456. Telegram From the Department of State to the Embassy in Panama1

283324. For Ambassador. Subject: Arias’ Plan for Reestablishment of Democracy in Panama: AriasOliver Conversation.

[Page 962]
Arias and Oliver met alone, December 6, at Department. Conversation was based on Arias’ Nov 19 letter to President.2 Arias agreed that conversation was to be held under “strict rules of confidential state security”, as his letter to President had suggested. Oliver said he was going to listen, as President would have, pointing to a wall photo of President listening to Oliver.
Conversation was cordial. Oliver found Arias in good control of himself and seemingly objective about his problems. At four points in conversation, Oliver was able to warn and advise against adventurism on Costa Rican-Panamanian frontier,3 thanks to way in which conversation was steered. Arias agreed throughout that he did not want bloodshed and that he sought ways of keeping groups on frontier from engaging in use of force.
In letter to President Johnson, Arias had said he wished to present a “simple pragmatic plan” to restore Constitutional Government. In conversation with Oliver, Arias outlined plan as follows:
USG to continue policy of keeping all types of assistance relations with present Junta at minimum and seek all opportunities to indicate moral displeasure and concern at continuation military regime in Panama.
Arias to continue and intensify his efforts to work out a united front of civilian politicians.
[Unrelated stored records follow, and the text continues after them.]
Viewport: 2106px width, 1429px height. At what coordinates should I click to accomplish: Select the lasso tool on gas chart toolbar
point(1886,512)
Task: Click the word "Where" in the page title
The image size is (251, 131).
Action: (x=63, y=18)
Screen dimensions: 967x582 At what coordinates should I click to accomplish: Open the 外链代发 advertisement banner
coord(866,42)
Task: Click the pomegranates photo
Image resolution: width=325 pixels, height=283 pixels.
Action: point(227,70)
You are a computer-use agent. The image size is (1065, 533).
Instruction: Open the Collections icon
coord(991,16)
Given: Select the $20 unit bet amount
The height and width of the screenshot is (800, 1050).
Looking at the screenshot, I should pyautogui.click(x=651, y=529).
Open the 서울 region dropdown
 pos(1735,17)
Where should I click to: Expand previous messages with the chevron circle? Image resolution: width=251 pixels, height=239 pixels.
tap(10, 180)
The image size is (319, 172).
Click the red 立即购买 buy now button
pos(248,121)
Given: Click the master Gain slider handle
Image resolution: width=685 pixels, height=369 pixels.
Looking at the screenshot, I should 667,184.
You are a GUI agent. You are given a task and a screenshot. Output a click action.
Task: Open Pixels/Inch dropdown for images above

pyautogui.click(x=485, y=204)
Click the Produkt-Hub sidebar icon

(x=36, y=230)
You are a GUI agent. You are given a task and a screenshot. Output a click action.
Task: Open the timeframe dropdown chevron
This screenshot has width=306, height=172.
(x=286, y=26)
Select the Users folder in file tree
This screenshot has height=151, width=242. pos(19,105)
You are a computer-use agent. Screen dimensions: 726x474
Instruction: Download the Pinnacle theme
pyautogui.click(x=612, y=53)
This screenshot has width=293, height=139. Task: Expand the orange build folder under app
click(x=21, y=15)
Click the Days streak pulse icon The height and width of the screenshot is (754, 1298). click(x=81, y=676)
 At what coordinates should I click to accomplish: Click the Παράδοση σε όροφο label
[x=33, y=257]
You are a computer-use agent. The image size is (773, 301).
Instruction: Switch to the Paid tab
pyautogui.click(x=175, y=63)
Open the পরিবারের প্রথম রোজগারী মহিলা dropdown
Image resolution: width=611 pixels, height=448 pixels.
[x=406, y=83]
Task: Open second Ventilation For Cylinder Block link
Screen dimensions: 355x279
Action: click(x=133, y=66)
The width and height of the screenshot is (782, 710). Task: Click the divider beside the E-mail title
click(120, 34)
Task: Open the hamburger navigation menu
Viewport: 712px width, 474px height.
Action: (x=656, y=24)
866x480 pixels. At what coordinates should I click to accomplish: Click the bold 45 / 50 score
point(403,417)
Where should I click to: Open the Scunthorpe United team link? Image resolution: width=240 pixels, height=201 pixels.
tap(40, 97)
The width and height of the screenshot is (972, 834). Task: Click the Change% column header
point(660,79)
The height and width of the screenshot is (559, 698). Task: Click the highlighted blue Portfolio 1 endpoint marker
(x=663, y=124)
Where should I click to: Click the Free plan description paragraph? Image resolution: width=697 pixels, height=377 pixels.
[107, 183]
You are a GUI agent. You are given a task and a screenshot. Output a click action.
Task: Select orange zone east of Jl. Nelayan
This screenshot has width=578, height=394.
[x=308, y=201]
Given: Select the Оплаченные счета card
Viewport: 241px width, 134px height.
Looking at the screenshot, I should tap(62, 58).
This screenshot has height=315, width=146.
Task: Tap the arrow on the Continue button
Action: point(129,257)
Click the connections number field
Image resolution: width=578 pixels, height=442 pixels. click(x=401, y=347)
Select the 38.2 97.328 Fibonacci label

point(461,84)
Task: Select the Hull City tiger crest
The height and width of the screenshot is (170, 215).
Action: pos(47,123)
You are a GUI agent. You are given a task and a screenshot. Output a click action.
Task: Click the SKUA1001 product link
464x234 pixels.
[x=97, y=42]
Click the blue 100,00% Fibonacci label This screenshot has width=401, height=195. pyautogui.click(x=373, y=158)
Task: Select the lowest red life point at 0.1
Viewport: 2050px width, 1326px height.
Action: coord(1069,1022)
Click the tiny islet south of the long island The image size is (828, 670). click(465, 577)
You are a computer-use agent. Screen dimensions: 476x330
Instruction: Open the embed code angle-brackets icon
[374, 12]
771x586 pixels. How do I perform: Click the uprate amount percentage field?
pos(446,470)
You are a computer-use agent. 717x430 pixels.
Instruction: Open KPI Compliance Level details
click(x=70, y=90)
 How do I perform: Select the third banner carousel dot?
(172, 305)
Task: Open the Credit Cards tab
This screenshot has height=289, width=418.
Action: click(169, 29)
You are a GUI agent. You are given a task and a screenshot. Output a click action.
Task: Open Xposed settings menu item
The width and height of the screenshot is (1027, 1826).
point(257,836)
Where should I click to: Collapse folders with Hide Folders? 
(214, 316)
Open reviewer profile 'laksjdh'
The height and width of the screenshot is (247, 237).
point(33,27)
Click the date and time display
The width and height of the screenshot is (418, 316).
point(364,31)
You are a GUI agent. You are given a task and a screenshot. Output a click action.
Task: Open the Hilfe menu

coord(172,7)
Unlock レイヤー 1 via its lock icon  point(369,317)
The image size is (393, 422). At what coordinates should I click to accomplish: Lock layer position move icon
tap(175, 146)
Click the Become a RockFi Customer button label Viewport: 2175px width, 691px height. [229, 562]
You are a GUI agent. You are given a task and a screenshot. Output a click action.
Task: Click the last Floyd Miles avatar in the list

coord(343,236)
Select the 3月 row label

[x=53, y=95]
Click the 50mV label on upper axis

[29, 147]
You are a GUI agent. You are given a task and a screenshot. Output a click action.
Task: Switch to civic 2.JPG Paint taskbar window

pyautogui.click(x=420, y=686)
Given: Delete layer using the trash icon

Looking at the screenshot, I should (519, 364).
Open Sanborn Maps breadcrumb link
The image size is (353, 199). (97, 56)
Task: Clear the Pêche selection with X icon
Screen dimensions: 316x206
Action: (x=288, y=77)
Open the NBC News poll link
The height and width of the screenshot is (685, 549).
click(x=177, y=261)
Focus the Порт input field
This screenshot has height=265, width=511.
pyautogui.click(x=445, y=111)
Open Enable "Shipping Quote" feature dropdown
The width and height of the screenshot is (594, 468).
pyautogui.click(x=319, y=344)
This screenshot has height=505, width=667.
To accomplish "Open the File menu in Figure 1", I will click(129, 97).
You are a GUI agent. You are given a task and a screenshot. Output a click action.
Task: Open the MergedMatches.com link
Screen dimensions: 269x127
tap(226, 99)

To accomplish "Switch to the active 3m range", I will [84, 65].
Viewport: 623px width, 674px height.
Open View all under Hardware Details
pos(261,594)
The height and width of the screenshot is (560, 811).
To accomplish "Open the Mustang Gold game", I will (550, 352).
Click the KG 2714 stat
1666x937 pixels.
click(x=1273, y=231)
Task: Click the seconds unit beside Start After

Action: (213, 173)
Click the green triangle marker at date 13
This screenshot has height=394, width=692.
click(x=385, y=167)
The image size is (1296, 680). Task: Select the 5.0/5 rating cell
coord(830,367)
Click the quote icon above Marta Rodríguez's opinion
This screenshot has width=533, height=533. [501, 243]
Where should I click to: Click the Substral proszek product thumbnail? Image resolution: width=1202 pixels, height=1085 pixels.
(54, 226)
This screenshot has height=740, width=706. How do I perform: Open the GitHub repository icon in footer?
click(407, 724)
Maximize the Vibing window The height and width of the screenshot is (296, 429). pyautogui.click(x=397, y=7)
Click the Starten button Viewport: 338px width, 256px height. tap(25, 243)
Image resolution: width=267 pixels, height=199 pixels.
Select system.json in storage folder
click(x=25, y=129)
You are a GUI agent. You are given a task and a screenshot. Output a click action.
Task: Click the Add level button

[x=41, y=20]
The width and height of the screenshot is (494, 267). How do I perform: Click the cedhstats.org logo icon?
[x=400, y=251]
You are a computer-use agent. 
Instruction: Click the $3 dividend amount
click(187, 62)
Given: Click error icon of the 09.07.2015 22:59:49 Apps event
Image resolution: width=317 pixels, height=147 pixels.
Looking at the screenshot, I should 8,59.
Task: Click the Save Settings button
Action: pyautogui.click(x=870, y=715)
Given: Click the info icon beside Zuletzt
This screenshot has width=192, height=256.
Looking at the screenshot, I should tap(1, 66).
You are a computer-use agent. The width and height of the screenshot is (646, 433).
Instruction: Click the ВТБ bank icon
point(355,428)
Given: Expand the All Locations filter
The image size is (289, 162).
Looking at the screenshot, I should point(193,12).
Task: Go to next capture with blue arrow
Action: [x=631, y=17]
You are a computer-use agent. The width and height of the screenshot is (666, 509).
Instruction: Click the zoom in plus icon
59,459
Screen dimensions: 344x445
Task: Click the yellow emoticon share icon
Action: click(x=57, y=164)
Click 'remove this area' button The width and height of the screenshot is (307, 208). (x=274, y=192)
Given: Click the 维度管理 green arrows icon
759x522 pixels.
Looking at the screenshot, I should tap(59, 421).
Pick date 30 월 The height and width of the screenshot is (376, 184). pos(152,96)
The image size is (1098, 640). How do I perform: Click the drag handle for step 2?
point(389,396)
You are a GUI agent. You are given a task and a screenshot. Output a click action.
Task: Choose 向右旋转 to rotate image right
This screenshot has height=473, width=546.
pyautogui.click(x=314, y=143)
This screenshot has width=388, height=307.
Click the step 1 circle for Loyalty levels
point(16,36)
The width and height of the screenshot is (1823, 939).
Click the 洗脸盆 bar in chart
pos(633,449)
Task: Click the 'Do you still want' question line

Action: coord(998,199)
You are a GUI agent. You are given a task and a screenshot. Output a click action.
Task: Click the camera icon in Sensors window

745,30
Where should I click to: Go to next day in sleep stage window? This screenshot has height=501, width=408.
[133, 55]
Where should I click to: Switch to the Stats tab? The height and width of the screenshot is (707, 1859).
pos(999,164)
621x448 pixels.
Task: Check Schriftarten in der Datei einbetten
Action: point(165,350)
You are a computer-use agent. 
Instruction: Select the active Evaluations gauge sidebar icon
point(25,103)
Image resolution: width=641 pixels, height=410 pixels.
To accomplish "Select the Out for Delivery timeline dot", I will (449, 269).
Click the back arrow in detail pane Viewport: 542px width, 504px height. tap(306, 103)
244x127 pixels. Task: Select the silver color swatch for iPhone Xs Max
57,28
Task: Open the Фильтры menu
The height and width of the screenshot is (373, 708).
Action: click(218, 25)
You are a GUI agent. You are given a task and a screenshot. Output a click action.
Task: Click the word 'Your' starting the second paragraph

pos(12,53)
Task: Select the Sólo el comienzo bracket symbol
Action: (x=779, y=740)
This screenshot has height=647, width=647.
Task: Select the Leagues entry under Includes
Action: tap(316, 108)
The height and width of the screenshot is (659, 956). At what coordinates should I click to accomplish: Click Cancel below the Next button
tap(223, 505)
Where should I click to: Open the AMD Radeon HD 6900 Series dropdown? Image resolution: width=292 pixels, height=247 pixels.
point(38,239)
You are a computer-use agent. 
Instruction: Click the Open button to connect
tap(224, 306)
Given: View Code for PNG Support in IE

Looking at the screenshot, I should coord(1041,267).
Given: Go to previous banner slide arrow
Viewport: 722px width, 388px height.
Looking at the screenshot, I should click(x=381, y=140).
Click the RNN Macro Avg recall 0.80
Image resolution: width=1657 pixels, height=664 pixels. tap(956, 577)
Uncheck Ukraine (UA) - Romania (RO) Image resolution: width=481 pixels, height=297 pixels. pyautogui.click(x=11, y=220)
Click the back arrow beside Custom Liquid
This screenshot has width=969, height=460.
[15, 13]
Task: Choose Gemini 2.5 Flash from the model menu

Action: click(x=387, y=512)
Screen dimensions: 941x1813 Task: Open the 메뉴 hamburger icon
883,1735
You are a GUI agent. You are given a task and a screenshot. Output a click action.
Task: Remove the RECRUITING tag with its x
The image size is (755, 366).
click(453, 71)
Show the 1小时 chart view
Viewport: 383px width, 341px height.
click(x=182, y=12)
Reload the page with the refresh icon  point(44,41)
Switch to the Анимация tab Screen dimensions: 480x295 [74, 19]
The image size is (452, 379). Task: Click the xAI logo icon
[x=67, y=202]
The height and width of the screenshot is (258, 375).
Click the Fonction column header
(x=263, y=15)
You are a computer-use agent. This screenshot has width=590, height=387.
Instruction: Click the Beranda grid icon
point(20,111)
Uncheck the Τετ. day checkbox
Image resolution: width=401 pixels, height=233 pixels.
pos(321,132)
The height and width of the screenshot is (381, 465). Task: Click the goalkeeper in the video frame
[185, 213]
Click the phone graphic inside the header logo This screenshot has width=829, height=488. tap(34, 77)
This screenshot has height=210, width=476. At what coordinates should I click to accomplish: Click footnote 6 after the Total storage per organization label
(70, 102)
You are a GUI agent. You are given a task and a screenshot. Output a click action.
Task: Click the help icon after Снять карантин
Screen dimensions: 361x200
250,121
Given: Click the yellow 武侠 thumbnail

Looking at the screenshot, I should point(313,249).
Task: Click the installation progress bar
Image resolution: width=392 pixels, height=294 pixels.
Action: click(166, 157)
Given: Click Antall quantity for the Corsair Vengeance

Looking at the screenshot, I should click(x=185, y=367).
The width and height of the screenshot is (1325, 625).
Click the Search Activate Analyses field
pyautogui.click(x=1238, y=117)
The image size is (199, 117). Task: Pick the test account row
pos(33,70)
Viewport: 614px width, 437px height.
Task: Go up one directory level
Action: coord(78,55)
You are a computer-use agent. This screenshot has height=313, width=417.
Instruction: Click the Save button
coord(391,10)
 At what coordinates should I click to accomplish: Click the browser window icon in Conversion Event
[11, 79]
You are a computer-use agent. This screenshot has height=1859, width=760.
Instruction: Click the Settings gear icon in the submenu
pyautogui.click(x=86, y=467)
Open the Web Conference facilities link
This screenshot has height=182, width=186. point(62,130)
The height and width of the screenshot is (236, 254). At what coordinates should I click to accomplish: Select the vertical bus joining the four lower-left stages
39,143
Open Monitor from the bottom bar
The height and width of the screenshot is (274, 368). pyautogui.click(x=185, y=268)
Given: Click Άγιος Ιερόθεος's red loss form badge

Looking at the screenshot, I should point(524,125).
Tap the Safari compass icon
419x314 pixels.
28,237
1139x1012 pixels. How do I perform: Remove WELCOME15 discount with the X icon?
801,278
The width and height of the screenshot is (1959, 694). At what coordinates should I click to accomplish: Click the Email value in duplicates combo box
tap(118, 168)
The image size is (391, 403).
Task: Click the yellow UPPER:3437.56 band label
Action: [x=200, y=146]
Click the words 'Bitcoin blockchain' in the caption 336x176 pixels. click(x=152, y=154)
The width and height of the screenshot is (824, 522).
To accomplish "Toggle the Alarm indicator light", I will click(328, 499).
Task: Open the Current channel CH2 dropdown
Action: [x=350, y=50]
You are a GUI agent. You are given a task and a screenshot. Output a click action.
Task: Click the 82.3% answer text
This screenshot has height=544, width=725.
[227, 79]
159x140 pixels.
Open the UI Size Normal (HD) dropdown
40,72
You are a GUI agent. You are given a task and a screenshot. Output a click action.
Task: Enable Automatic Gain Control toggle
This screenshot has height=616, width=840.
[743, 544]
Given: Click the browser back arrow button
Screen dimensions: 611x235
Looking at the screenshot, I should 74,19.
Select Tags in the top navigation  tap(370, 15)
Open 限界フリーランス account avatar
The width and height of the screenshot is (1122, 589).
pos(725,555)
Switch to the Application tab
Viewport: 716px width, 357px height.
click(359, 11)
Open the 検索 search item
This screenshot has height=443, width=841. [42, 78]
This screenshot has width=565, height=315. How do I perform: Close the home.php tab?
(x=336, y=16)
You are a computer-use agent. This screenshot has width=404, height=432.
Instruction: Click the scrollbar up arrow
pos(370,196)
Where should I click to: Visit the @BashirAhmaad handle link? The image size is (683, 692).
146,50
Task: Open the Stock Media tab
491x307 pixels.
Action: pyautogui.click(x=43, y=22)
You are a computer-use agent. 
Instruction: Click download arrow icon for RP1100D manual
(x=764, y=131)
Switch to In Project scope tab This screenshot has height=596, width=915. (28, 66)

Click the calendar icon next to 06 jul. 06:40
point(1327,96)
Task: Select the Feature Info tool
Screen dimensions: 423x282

Front would include all elements of Panamanian traditional politics that could be brought together, including Samudio and practically everybody else, except Eletas, who are only civilians playing ball with Junta. (Arias insisted that Junta had shown disrespect and distaste for all civilian politicians except Eletas and a few of their hangers-on.) Arias intimated that he might be willing to deal with other civilian politicians on question of who would lead in first reinstallation civilian government.
Build up of pressures under lines of action (a) and (b) should be directed toward displacement top command of present Junta and its replacement by wiser and more moderate National Guard leaders. After this transitional change in Junta had been made, in due course [Page 963] Panama could go back to some form of civilian government, either on basis of past election, de facto shift from military to civilian Junta, or some new electoral basis. Arias insisted present Junta leaders would not permit this evolution to take place; hence they have to be displaced;
To make (a) effective, according to Arias, Seddon and Angueiras should be replaced on U.S. MilMission by new men, loyal to prospect of shift back to civilian rule. These men must be very able and astute. Arias explained that regardless of their personal attitudes and viewpoints, Seddon and Angueiras are popularly thought to be in cahoots with present Junta leaders. Their replacement now would be signal to people that USG not in fact overly friendly to Junta.
Probably best man to replace top of present Junta under (c) would be Col. Abel Quintero, presently on duty at Inter-American Defense Board here. Arias seemed to dismiss Vallarino and Urrutia.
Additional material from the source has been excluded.